The firm, co-founded by partners including three former Queensland University of Technology start-up program managers, is seeking up to A$50 million for its first VC fund.

Mandalay Venture Partners has reached a first close of more than A$21 million ($14.6 million; €13.9 million) on its inaugural agriculture and food technology venture fund.

The fund manager, founded in 2020, is aiming to raise a minimum of A$40 million for Mandalay Fund I, with an upper limit to fundraising of A$50 million.

Australia’s largest mutual organization NRMA has come on board as the fund’s cornerstone investor and other investors include Philip St Baker, co-founder of battery technology company Novonix; and Angus Cameron, chief executive of hedge fund PCS Capital.

The fund will focus on pre-seed to Series A investments in early-stage and growth start-ups covering on-farm efficiencies, supply chain automation, autonomous vehicles, future foods, e-commerce platforms and carbon sequestration, among other areas.

Mandalay is led by four partners: Mark Gustowski, former chief executive of Queensland University of Technology’s Creative Enterprise Australia program; Philippe Ceulen, former head of start-up programs at QUT CEA; Timothy Hui, also a former partner at QUT CEA; and Al Fullerton, fund manager for the Australian Food and Farming Fund.

Gustowski told Agri Investor the QUT CEA program was wound up during the covid-19 pandemic when university funding was badly hit, allowing the three partners who had worked together there to join with Fullerton to launch a new VC fund manager.

“We’re focused on being hands-on investors,” he said. “We’ve got a mandate to invest in farm-to-fork innovation across the whole supply chain.

“We’re looking at companies with valuations of no more than about A$20 million pre-money, which puts them in that early stage where we can really have influence and play a role in supporting their growth.”

The firm will put to work check sizes of between A$150,000 and A$1.5 million, and is able to invest up to 20 percent of its portfolio into foreign-domiciled companies.
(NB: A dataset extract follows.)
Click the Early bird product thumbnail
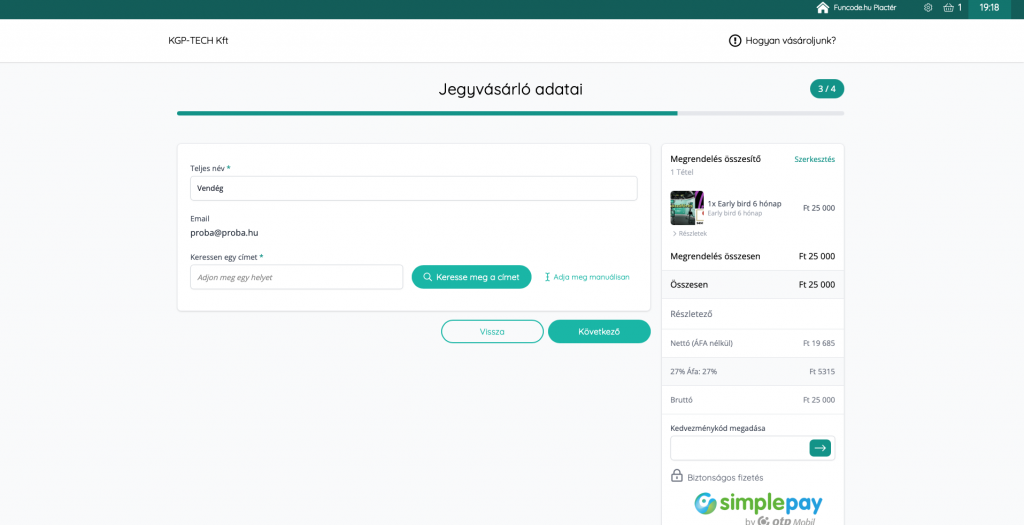This screenshot has height=525, width=1024. tap(687, 208)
It aims to make its first investments before the end of June 2022, targeting a final close for the fund in Q2 2023.

“We’re doing a first close now because we’ve got enough dry powder to actually start investing in companies, and we’ve got some wonderful opportunities within our deal room. So we really want to get onto those and not miss the boat, as well as showing the market that this thematic of Australian ag is worthy of investment,” Gustowski said.
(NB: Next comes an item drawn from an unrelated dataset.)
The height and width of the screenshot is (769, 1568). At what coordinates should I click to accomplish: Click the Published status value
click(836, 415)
He added that the firm has spoken to Australian superannuation funds who “love the thematic” but generally feel the first fund is too small. Most had expressed interest in future funds, which “would be in the hundreds of millions of dollars” in size, he said.

Mandalay’s launch is the latest sign of growth in Australia’s dedicated agtech venture capital sector, following a successful first fundraise from Tenacious Ventures last year.

Gustowski said: “We have tremendous opportunity in Australia from an environmental and sustainability perspective to produce great quantities of food more efficiently. Unfortunately, the challenges that the economy has had [during the pandemic] highlight the importance of further investment in the sector, but it has also shown, from an investor perspective, that it is tremendously lucrative. Australia can take advantage of its clean, sustainable, high-tech brand and take that to the world. Investing families that we’ve spoken to across Europe and Asia have been really interested in that “Brand Australia’.”

On NRMA’s investment in the fund, the mutual’s head of investments Ainsley Lee said in a statement: “We were impressed by the track record of the management team and their approach to getting heavily involved with and supporting the portfolio companies. More broadly, we are highly focused on investing in areas of impact while helping to address sustainability, especially if we can support regional and rural parts of Australia.”